Кое-где виднеются перемешанные с грязью и каким-то мусором элементы одежды, одеяла, бутылки, продуктовые упаковки. Ясно, что периодически здесь ночуют или когда-то ночевали бездомные.
Мы внезапно обнаруживаем главный вход в здание, который обращен к улице и стоящей через дорогу многоэтажке. Видим Вову и Дашу, которые направляются к сторожевой будке, говорят там с кем-то, а потом возвращаются обратно.
— Сторож нормально относится к тому, что вы здесь находитесь?
— Да я договорился обо всем, — улыбается Вова, явно собой довольный, — объяснил, что мы тут просто играем. Потому что нет у нас нормальных полигонов. Да и там платить надо, а тут мы сами собираемся. Один охранник, я помню, брал деньги, но с меня не брал. Он сейчас уехал, тут другой теперь.
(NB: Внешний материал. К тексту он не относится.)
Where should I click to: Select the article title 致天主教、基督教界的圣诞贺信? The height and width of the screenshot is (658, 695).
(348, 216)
— Странных личностей вы тут не встречали?
— Вчера… — начинает Даша.
— Нет! — перебивает ее Вова.
— Ну, мы слышали звуки и ушли отсюда. Еще тут есть комната сектантов. Их самих мы не видели. Говорят, что тут лет шесть назад какой-то мужик изнасиловал маленькую девочку, а потом она с крыши спрыгнула и разбилась…
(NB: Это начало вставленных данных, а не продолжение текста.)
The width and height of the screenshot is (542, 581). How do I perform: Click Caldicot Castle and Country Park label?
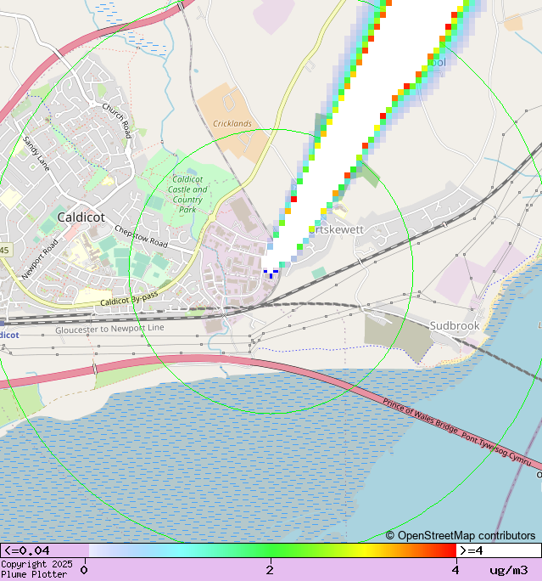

— Есть выход на крышу? Покажете?
— Да, пойдемте.
Ребята с видом знатоков ведут нас обратно в здание. С легкостью ориентируясь в коридорах, находят лестничный марш. У лестниц нет перил, вокруг темень. Вова даже не думает о том, чтобы включить фонарик, просто уверенно поднимается по ступенькам с автоматом наперевес.
Чувствуется дезориентация в пространстве. Алеша светит нам вспышкой от фотоаппарата.
Выходим на крышу. Ее состояние плачевное. В лучших традициях нижних этажей в полу зияет неприкрытый люк. Повсюду кирпичи, разбитые плиты, ошметки утеплителя для стен.
— Здесь вы тоже играете?
— На крыше не играем, максимум на той, что пониже. Которая над переходом из корпуса в корпус. Потому что на этой опасно. Мы договорились не подниматься сюда.
Так что ребят нельзя обвинить в полном недостатке здравомыслия. Они заботятся о собственной безопасности. В подтверждение этого Вова демонстрирует нам небольшую аптечку, закрепленную у него на поясе. У парня все схвачено.
— Бывало, что травмировались во время своих игр?
— Ну, сегодня я буду играть за Психа, и мы, как люди, которые должны поймать хорошую сторону, ходим без фонариков. Как в реальности. Так что можем упасть. Но нам говорят сильно не бегать, под ноги смотреть. Мы здесь часто бывали, знаем, где можно спотыкнуться. Так-то здесь, по сути, безопасно. Ну, было один раз, что мальчик спрыгнул на деревяшку и проткнул себе ногу. Мы ему все перевязали. Ничего такого, просто дырка. В больницу съездили.
— Расскажи о своем оружии?
— Это АК-74. Корпус настоящий. По сути, это как детская игрушка, только стреляет более мощно, очередью. По силе бутылку стеклянную разбивает. Мы играем в защите, если попадает, то синяки небольшие остаются. У нас общее правило — играть в очках, чтобы глаза не выбить. Еще можно маску носить, чтобы зубы не разбить, но я без маски играю, мне так по кайфу. Но мала вероятность, что попадут в лицо. Мы обычно целимся в живот, чтобы наверняка попасть. В лицо только снайперы попасть могут, у них более мощный вылет шара, могут и очки пробить.
Ребята помогают нам спуститься на первый этаж и уходят по своим делам. У них тренировка перед вечерней игрой. Болтать некогда.
Мы делаем еще несколько фотографий «морга» и направляемся к дырке в заборе. Пробравшись через нее, оборачиваемся.
Видим, как Вова карабкается по стене с первого этажа на второй. На груди у него автомат, за спиной рюкзак. Мы молча наблюдаем за этим. Понимаем, что шугать его нет смысла — как только уйдем, он продолжит делать ровно то же самое.
Да и о чем беспокоиться, правда?
Если Вова, Даша или кто-то еще из несовершеннолетних детей покалечится здесь, другие несовершеннолетние дети просто отвезут пострадавшего в больницу. Это ж ничего страшного. Так-то здесь, по сути, безопасно.